SUPPLIED INFORMATION:
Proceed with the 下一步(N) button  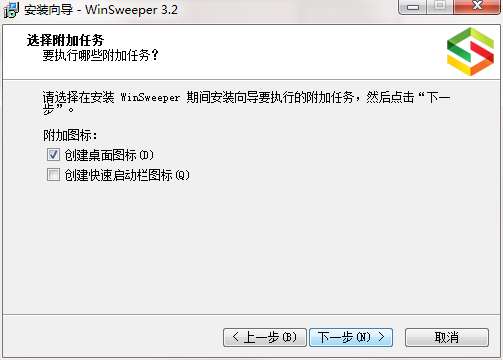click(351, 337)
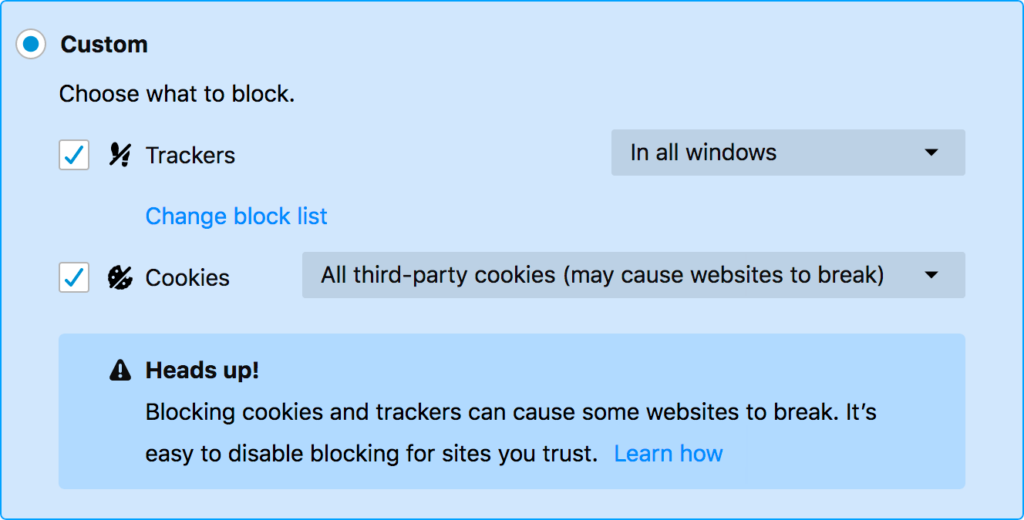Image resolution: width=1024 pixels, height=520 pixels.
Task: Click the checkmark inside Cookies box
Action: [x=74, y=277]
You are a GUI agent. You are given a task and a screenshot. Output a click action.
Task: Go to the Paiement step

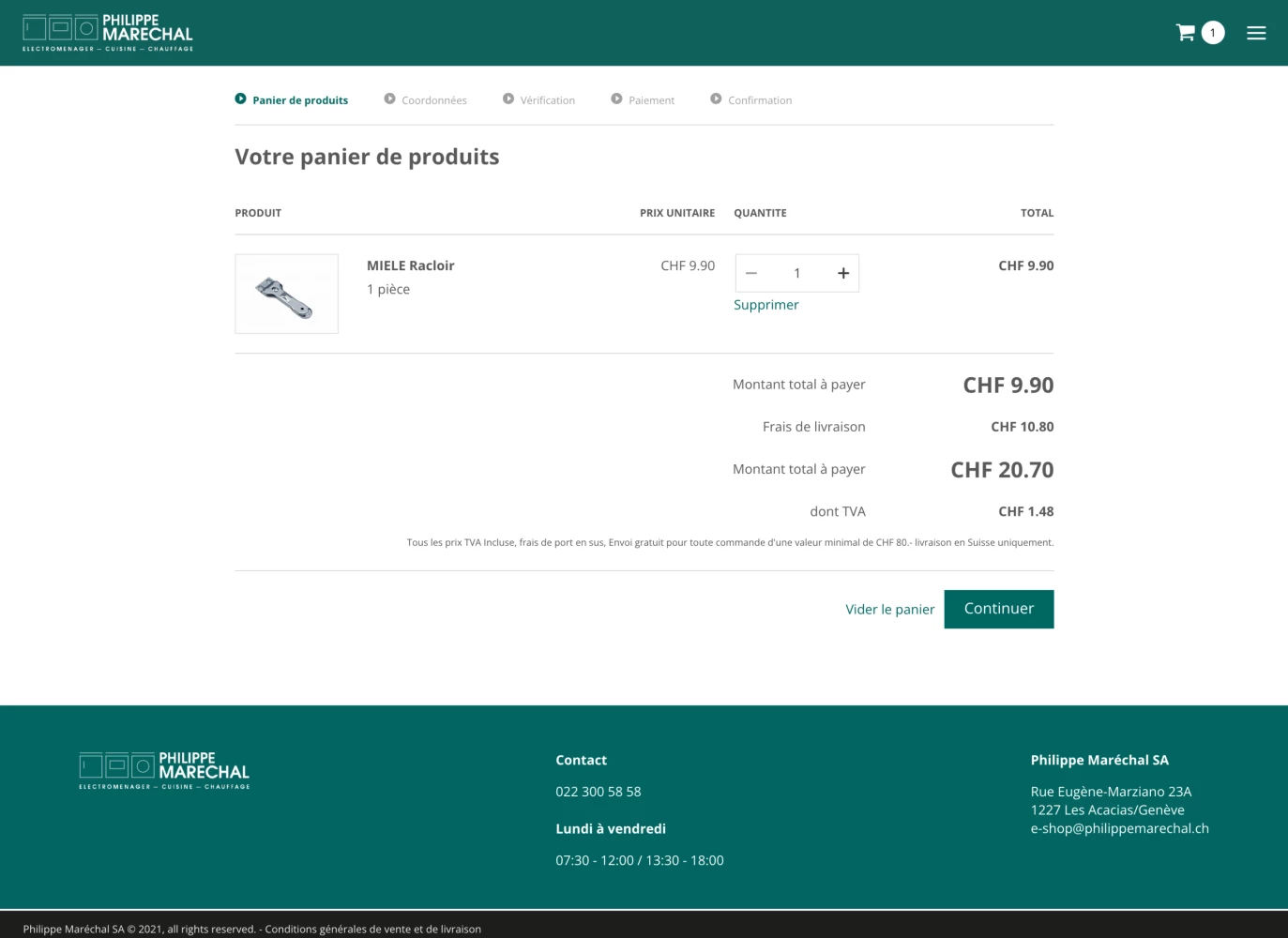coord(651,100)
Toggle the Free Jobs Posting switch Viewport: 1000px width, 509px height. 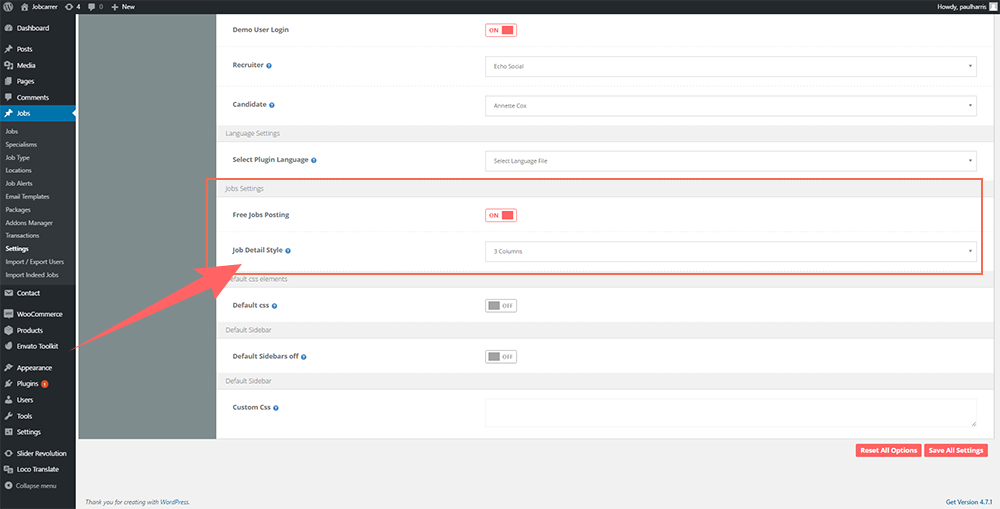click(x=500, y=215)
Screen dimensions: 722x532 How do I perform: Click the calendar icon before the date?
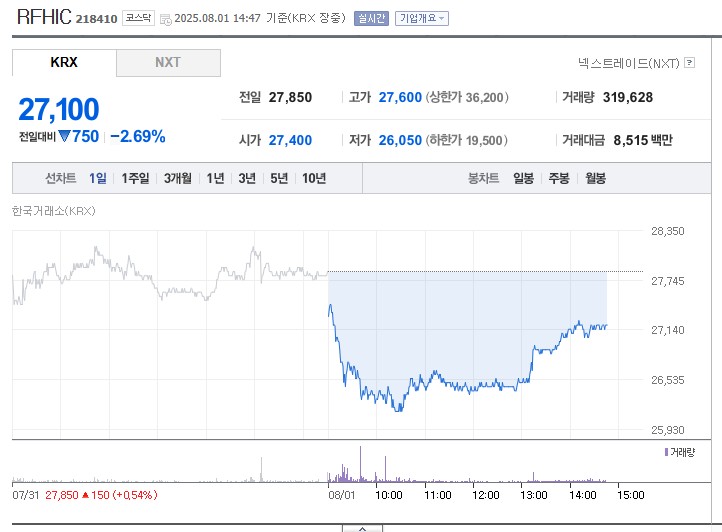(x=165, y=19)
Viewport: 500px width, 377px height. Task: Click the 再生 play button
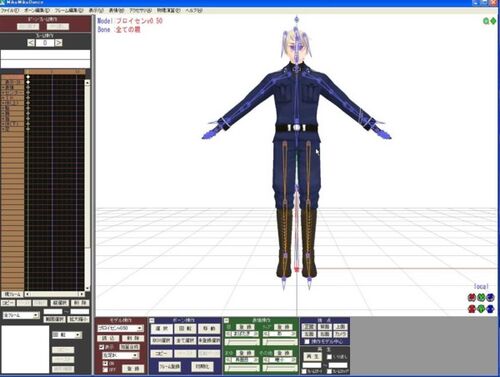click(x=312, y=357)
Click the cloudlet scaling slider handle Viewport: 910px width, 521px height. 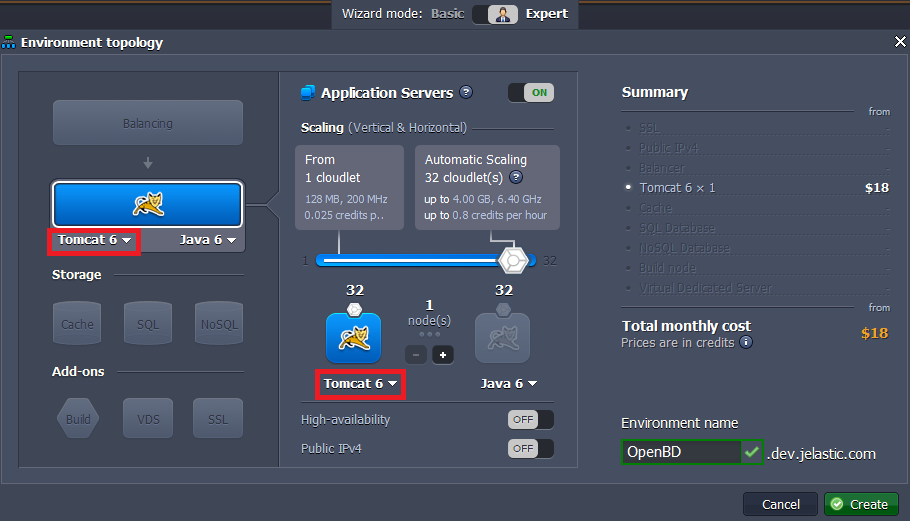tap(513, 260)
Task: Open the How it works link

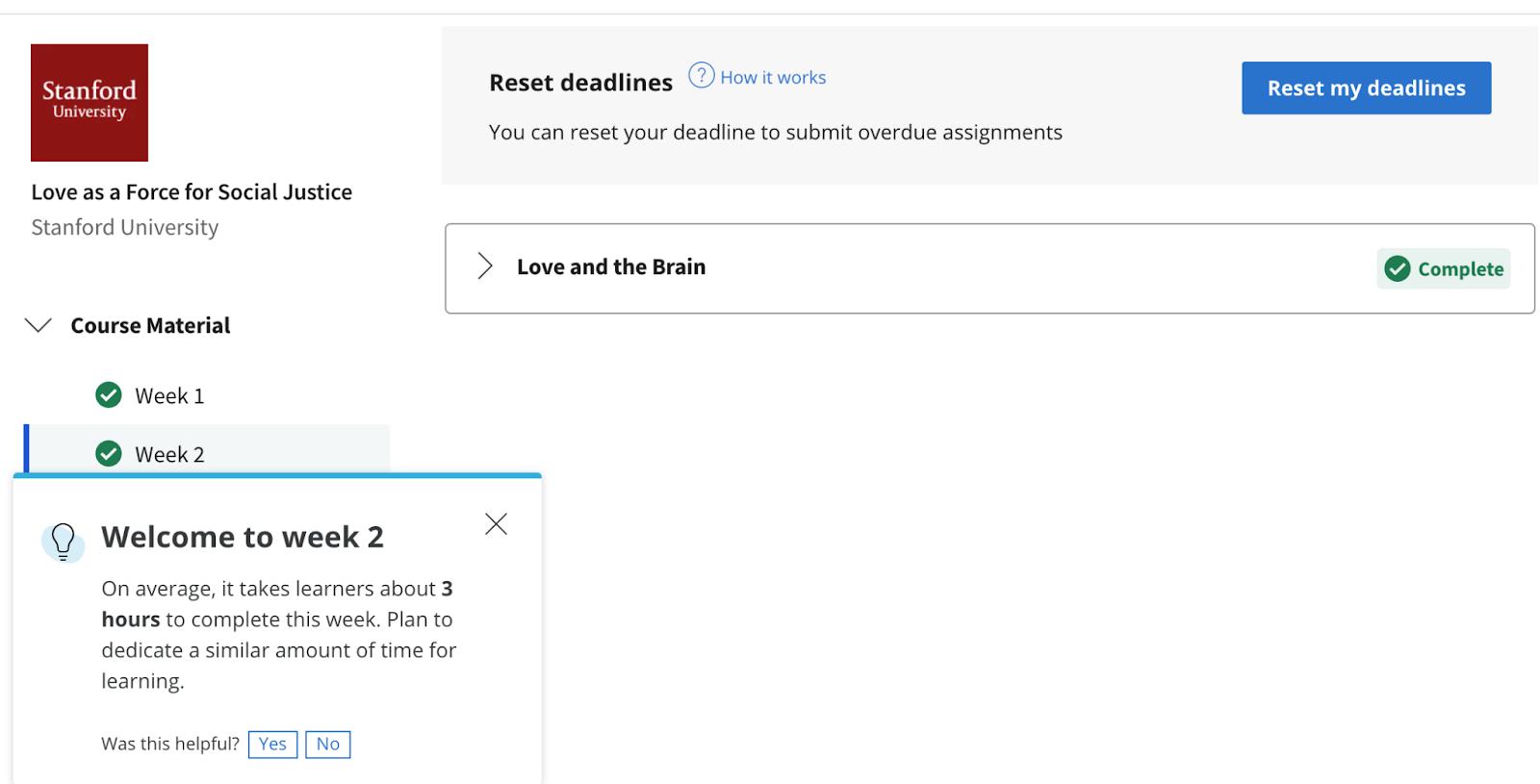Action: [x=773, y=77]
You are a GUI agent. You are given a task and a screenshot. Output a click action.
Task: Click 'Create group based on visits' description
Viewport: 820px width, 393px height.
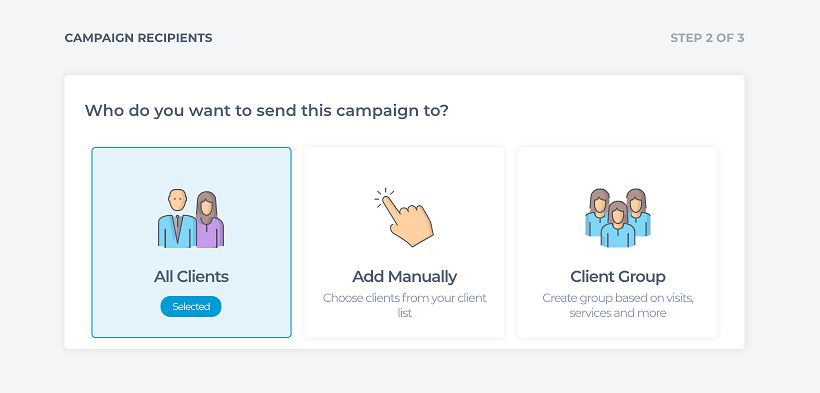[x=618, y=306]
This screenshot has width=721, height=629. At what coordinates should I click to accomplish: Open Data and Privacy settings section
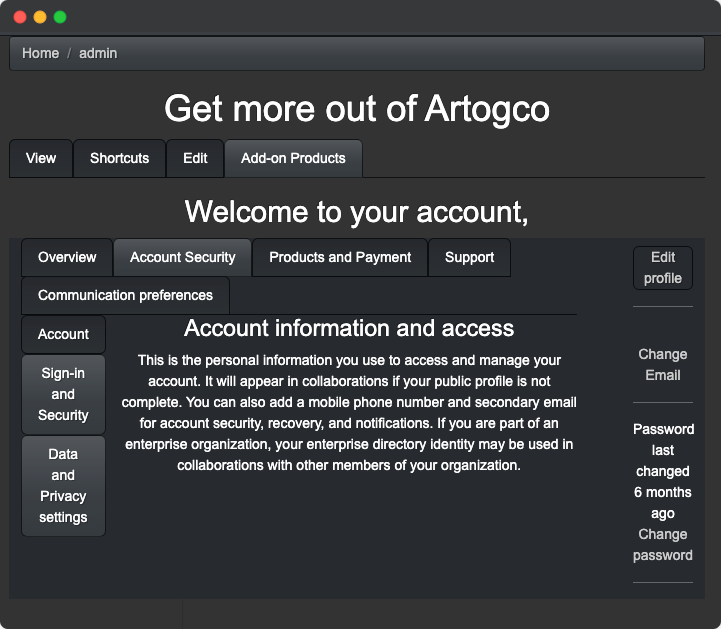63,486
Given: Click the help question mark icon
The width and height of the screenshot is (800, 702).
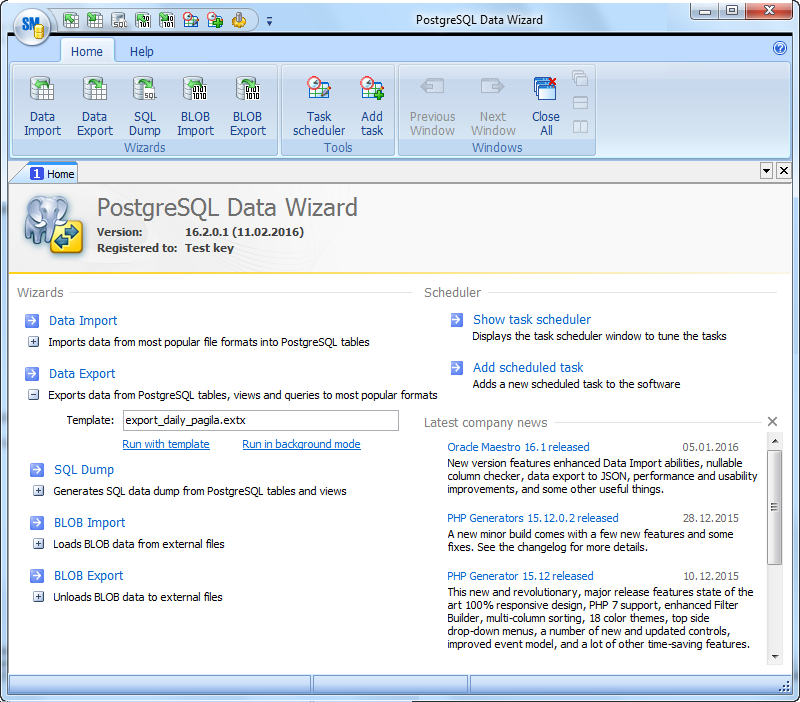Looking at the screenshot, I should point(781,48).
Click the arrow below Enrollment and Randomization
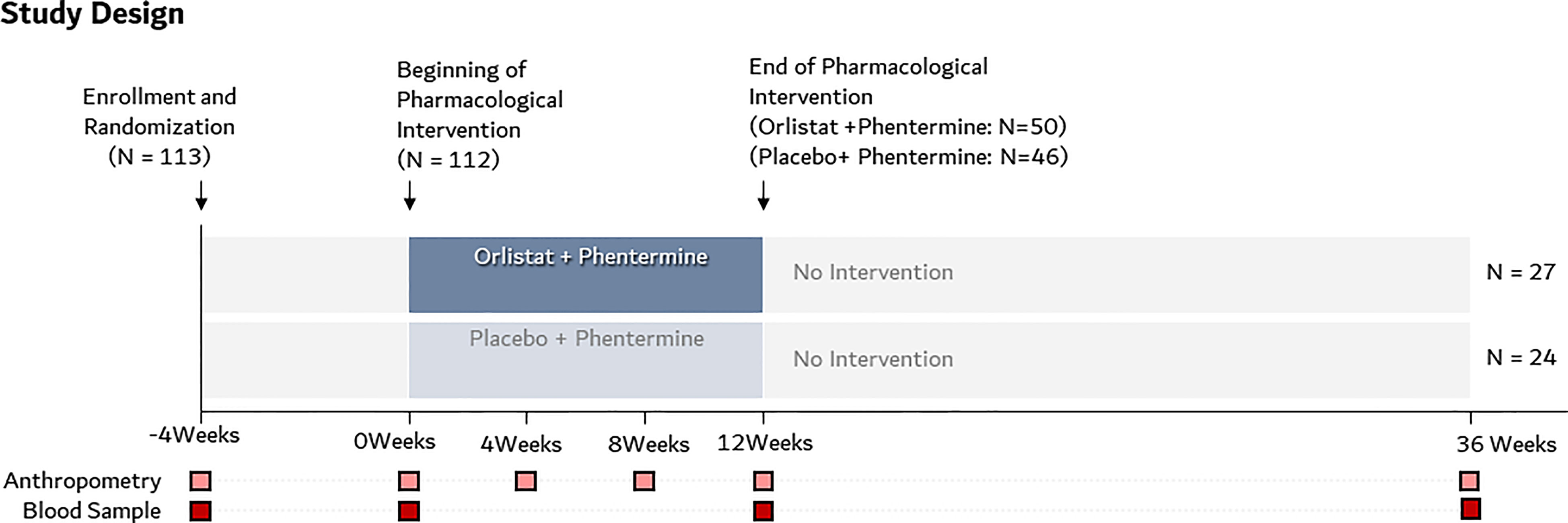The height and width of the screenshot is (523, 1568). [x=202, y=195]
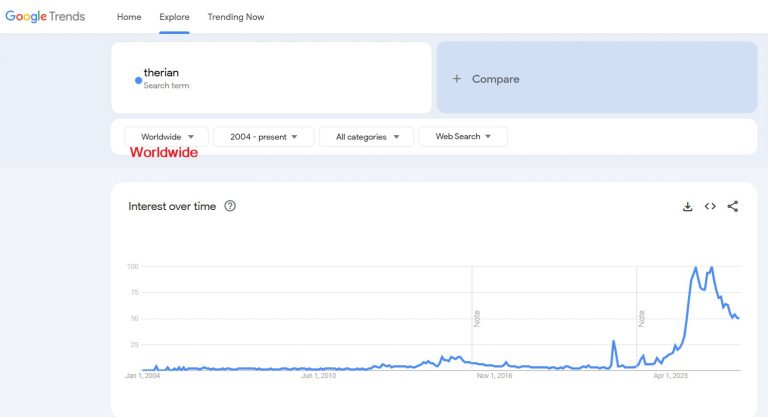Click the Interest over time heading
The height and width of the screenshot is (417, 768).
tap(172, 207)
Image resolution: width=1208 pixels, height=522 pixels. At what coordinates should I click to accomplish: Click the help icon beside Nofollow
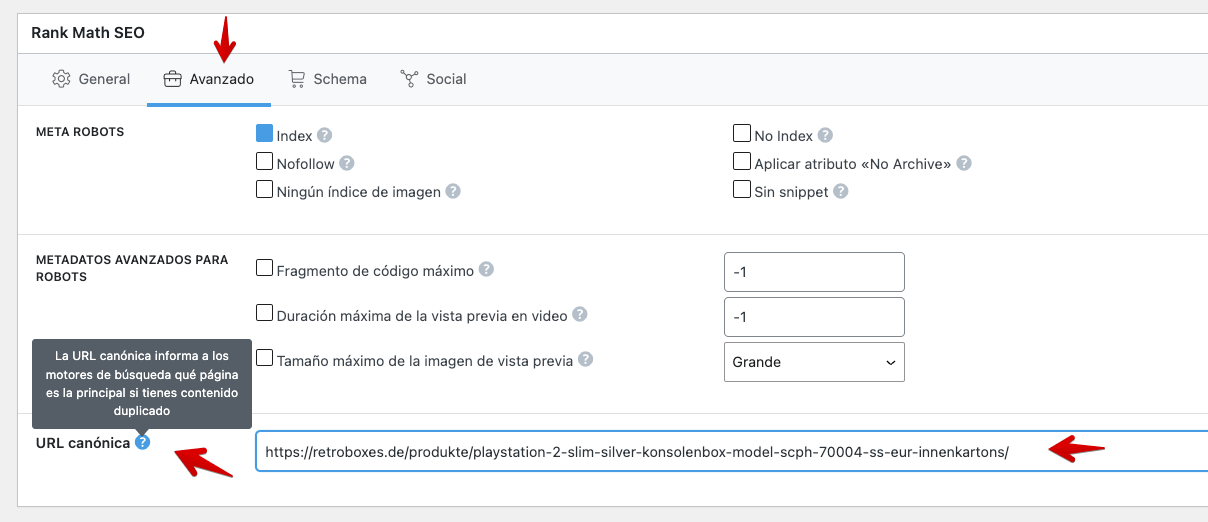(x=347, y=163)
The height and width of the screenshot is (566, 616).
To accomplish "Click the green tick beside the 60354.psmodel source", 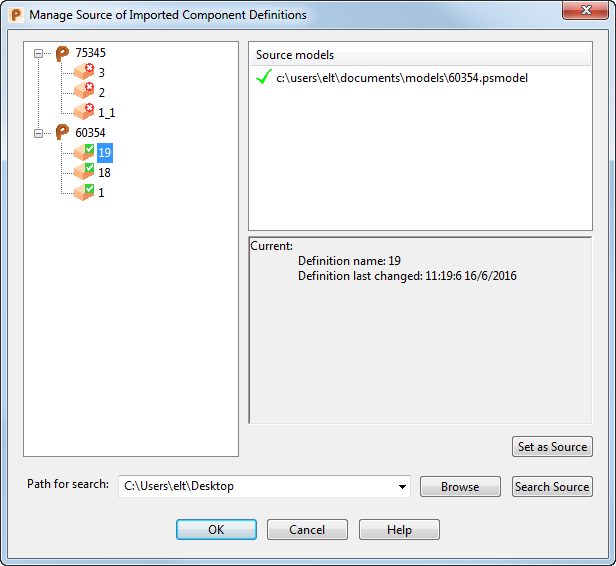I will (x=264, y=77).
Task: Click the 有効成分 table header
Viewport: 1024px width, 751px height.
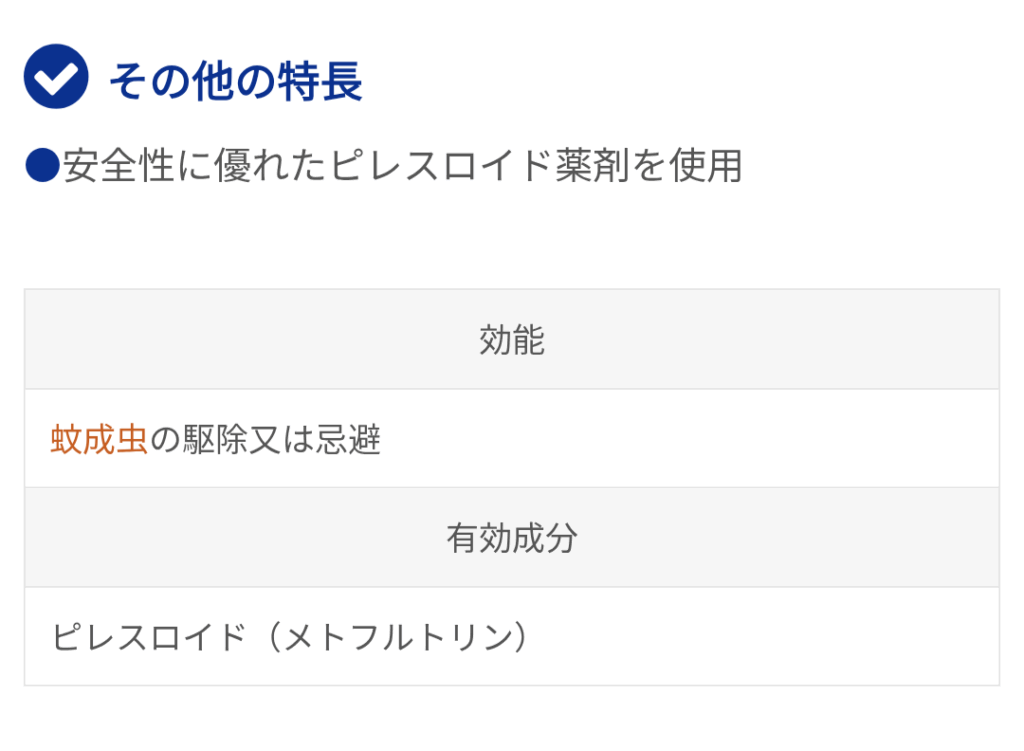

YOUR TASK: Rewrite the part of the records that opens with the line containing "Image resolution: width=1208" and closes with the line containing "(x=347, y=163)", both included, keeping the requests and raising every coordinate in the answers by 64. Leave the pictures out.

FINISHED EXERCISE:
Image resolution: width=1208 pixels, height=522 pixels. At what coordinates should I click to accomplish: Click the help icon beside Nofollow
(x=411, y=227)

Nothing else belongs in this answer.